Title Great Bowden Conservation Area
Description (character statements)

Great Bowden is the original settlement in whose parish the town of Market Harborough was laid out and developed. The village has retained a distinct non-urban character and physical separation from its larger neighbouring offspring; the two were formally separated in 1995 when Great Bowden became a separate civil parish. The railway line where it passes under the road from Great Bowden to Market Harborough marks the division of the two settlements. The distinctive plan of the earlier village remains and it is this area that forms the Conservation Area. 

The Conservation Area extends for over 1.2km. embracing most of the older buildings of the settlement; it has irregular boundaries and is in two broad parts, east and west, on either side of the railway line. The original sinuous main street was diverted to cross the line by a bridge. The eastern part has the functional core of the settlement (Church, School, Village Hall, Shops, Public Houses) but the distinctive settlement pattern in both parts is similar. It consists of a network of greens and of open spaces crossed by roads with many older buildings set back from the roads and behind the greens or former edges of the greens. The large number of trees, in the churchyard and on the greens and along the roads, is a characteristic of the settlement.

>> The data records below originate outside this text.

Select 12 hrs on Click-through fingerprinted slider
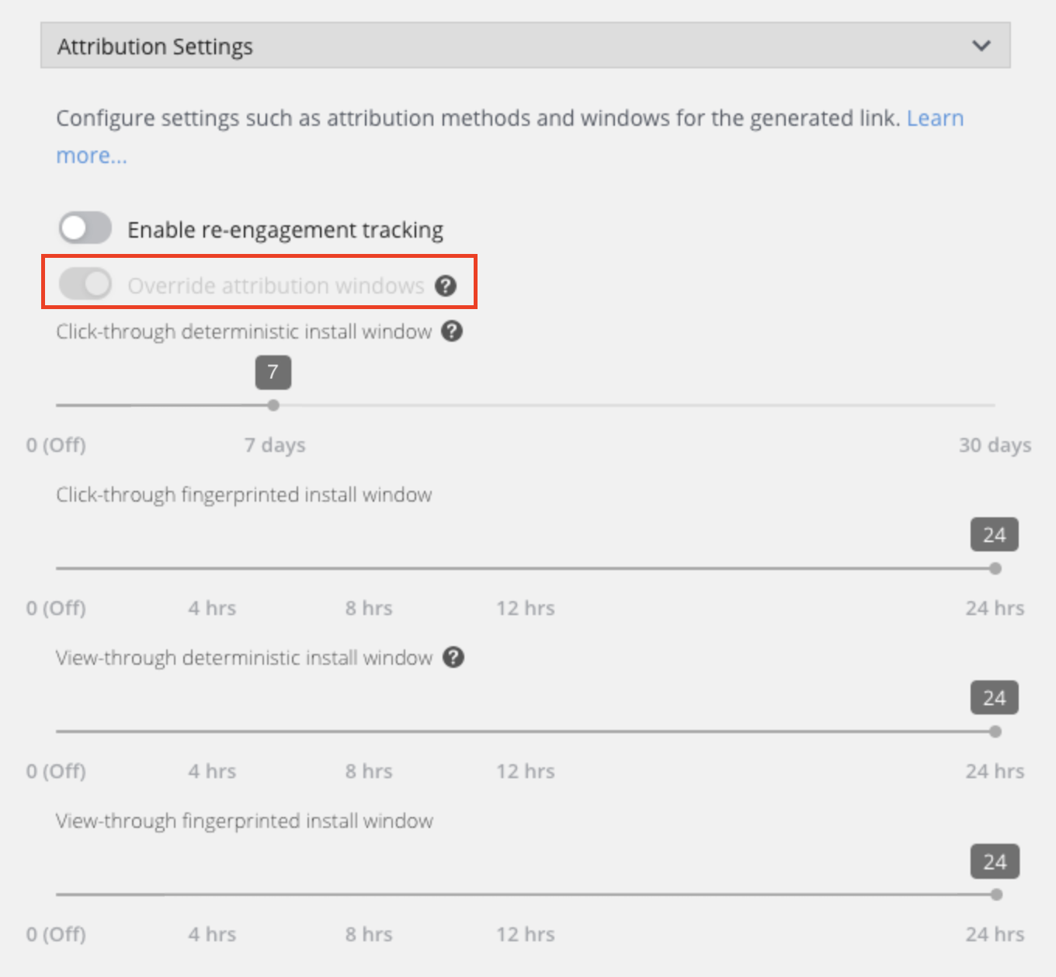pyautogui.click(x=526, y=568)
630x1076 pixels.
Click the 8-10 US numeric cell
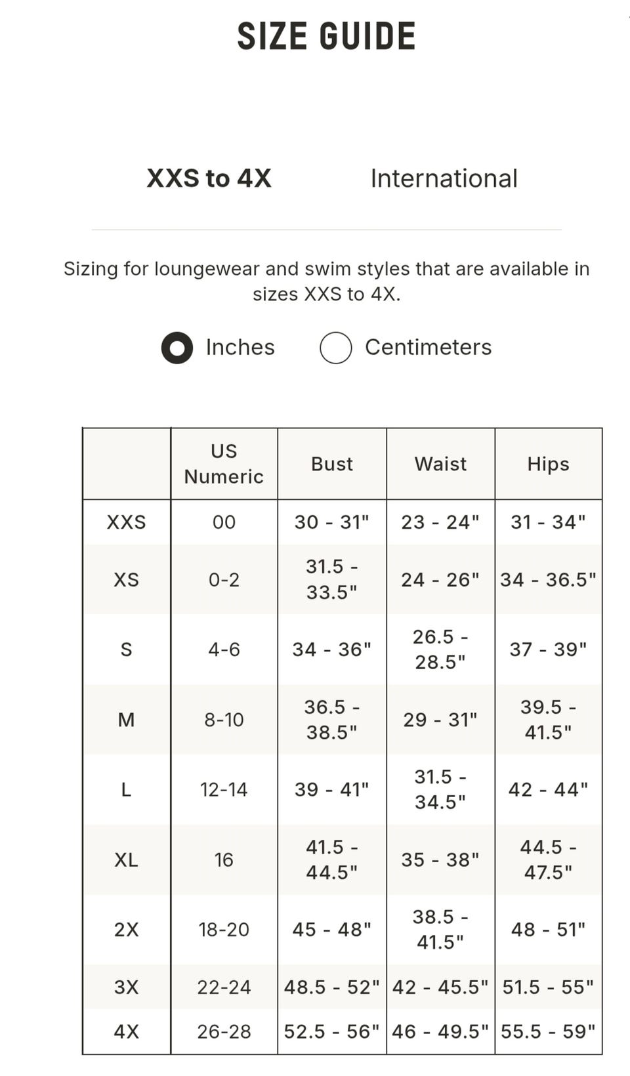(x=224, y=720)
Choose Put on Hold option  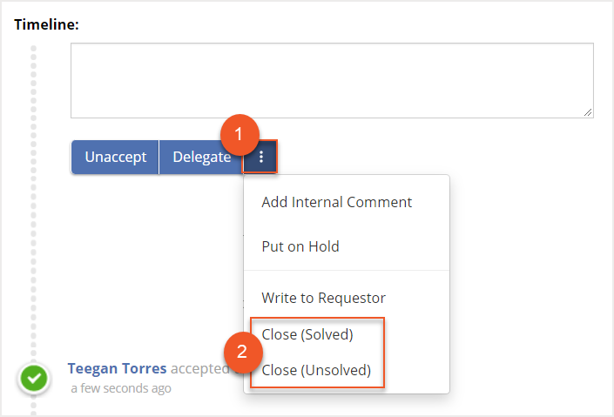[x=300, y=246]
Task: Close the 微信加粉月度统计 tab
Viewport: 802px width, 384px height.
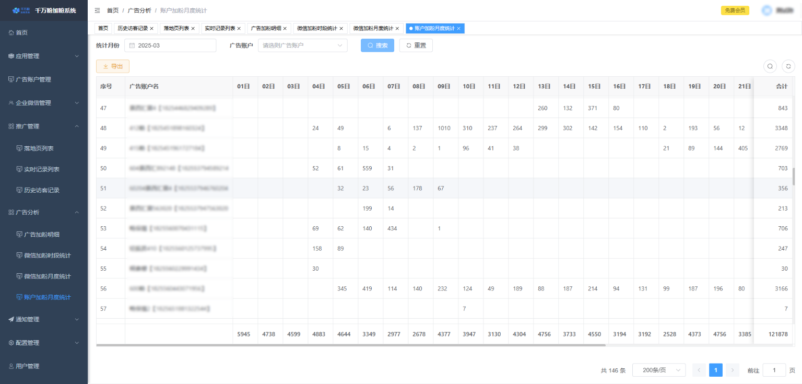Action: click(397, 29)
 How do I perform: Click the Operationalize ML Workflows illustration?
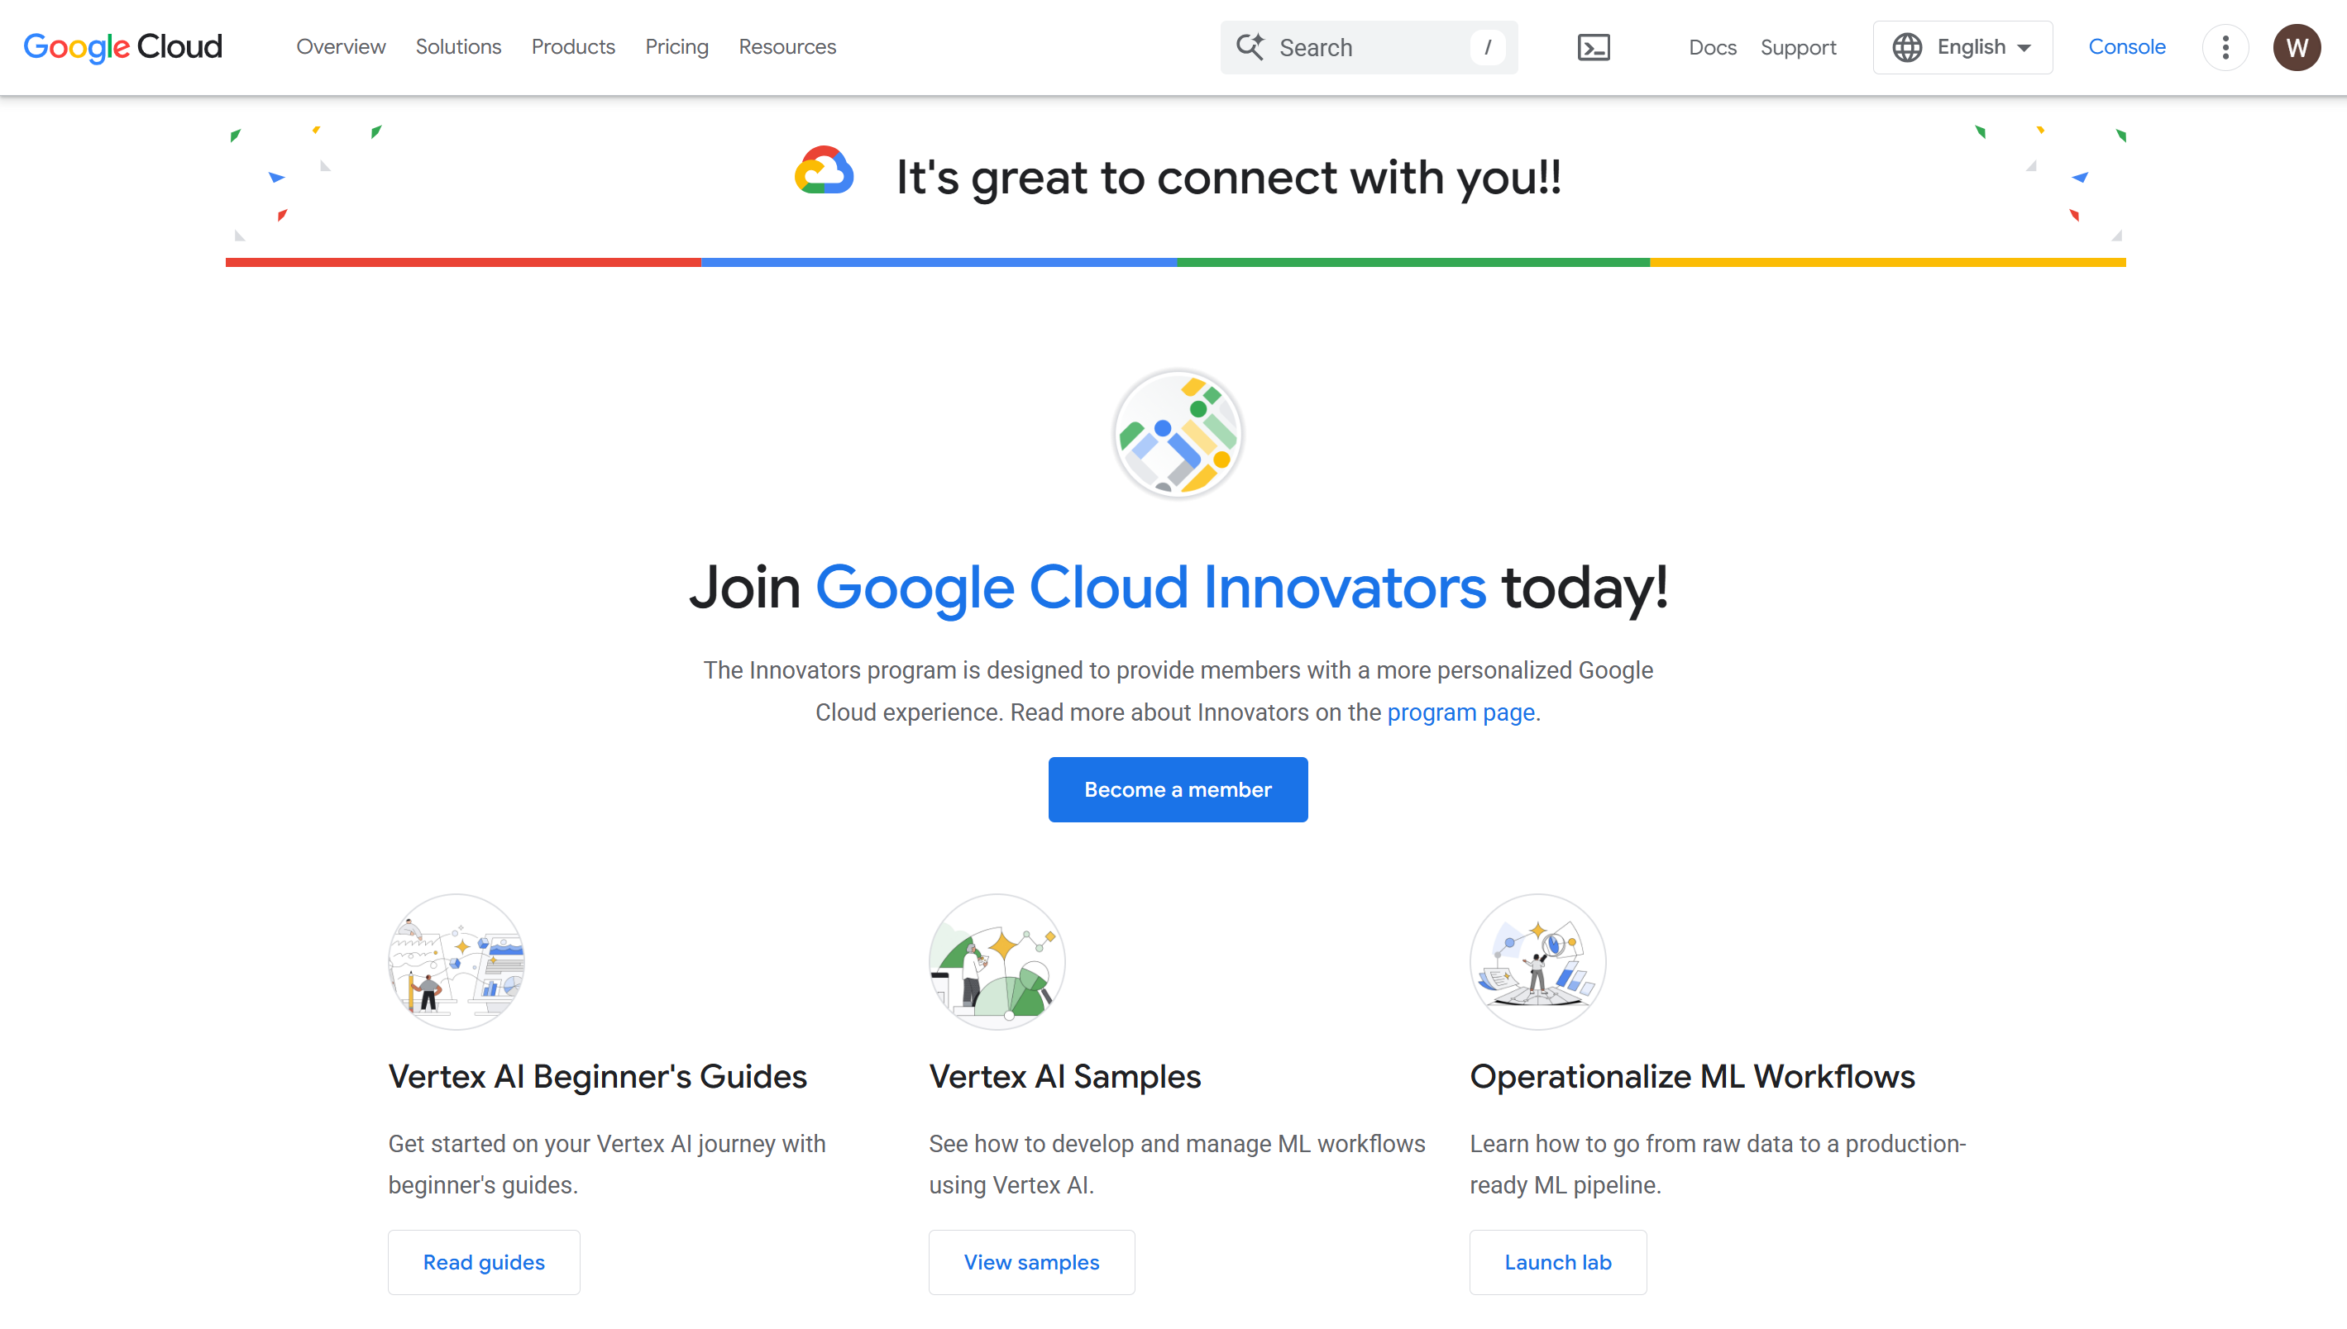pos(1538,962)
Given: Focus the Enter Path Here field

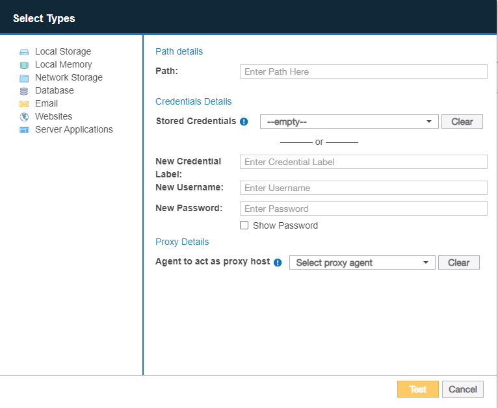Looking at the screenshot, I should pos(363,71).
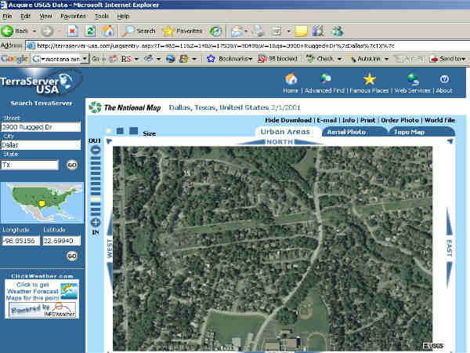
Task: Open the Favorites menu
Action: click(73, 16)
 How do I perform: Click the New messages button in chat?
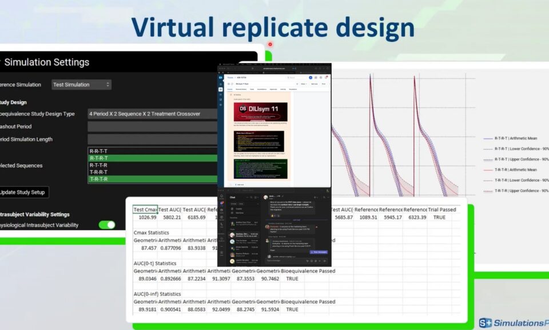319,252
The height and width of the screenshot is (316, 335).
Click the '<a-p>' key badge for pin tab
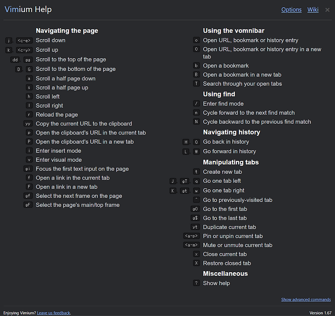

The fragmentation and irregular shape of the greens results in many different angles to the rows and groups of houses, and in many intimate areas within the whole. Although the whole area is large and extensive it is this breaking up into many small intimate areas that gives Great Bowden its character. Throughout the village there has been infill development between and on former greens during the last two centuries. This gives a mosaic of buildings of different ages. A notable feature is the number of large houses of the 17th to 19th centuries scattered across the Conservation Area, mostly still in large gardens. These include The Grange off Nether Green and the Manor House off Upper Green.

Another large house, Rectory House, formerly belonging to Christchurch, Oxford fronts directly onto the churchyard as well as towards Sutton Road. In addition there are some large early 20th century houses built as hunting boxes. At Nether Green, another of the greens but away from the Main Street, are the buildings of the former kennels of the Fernie Hunt. Nether Green is separated from the main village centre of the Church and Rectory House by a large tree-fringed paddock, bounded by brick and mud walls and forming an important open space. Great Bowden manifests the juxtaposition of the affluent and the humble: by the large houses and small cottages, by the use of brick and stone next to mud and simple timber framing.

The Conservation Area abuts the built-up area of housing development extending from Market Harborough in the south, but has open countryside to the north, east and west. It is distinct from Market Harborough, despite its history; but because of it, it has, with its many greens and large houses, developed differently from the other villages in the district.